O que separa os homens dos meninos é essa consciência de vocação. Os homens sabem de sua missão como varões; os meninos preferem a superficialidade, a facilidade e a falsidade travestida do que chamam hoje de “paixão”. Os homens preferem o desafio de sua missão, pois sabem que no fim dela, há a glória. Depois disso, nada é mentiroso nem perfeito, mas natural. Tudo vem como conseqüencia: a honra, a força, a coragem, o romantismo, a sensibilidade masculina, a prudência, a lealdade etc. A essência do homem é o esto vir, sua coluna vertebral. Ela que vai dar suporte para que brote o homem em você. Se a mulher vocacionada tem a imaginação por seu varonil nas alturas, o homem vocacionado tem o entusiasmo por sua donzela igualmente nas alturas, fazendo assim uma completude, transformando naturalmente esses sentimentos em um encantamento e depois em um enamoramento dos dois, tão bem representado na literatura por J.R.R. Tolkien com as histórias dos casais mais perfeitos da Terra-média: Aragorn com a sua Arwen e Beren com a sua Lúthien. E numa historinha como essa, constatamos que a casinha encontra a sua pedra. E ficamos felizes.



Notas:

[1] “Certa” razão porque, como vivemos numa época moderna e com o advento do feminismo, a noção natural do interesse feminino pelos homens foi, em muitas mulheres, eclipsado por essa ideologia. O que acaba dificultando muito a vida de ambos, já que muitos desejos das mulheres atuais estão sendo pervertidos pelo feminismo.
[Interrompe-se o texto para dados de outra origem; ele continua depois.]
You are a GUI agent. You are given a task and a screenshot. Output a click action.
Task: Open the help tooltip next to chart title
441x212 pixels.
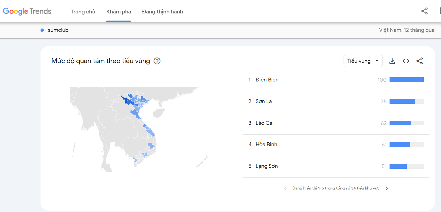tap(157, 61)
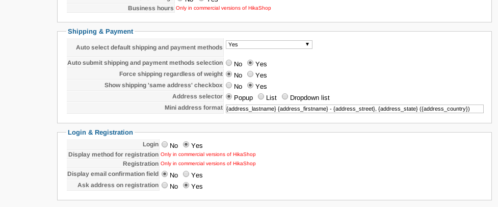Choose No for Ask address on registration
Screen dimensions: 498x207
tap(165, 186)
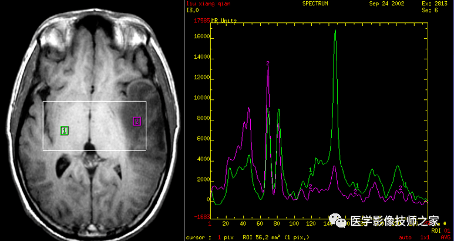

[2]No bom e velho aristotelismo, acidente seria aquilo que não é necessário em um ser, que não afeta em sua substância, e que essa, por sua vez, é a essência ou substrato da matéria. Daí vem aquela expressão “aquilo foi só um acidente”.
[3]Personagem principal do magnum opus de Stendhal, Le Rouge et le Noir. Sorel é um jovem plebeu ambicioso e aspirante a ser um novo Napoleão, que para subir à nobreza de uma França pós-napoleônica, mente e engana muitas pessoas para chegar ao seu objetivo.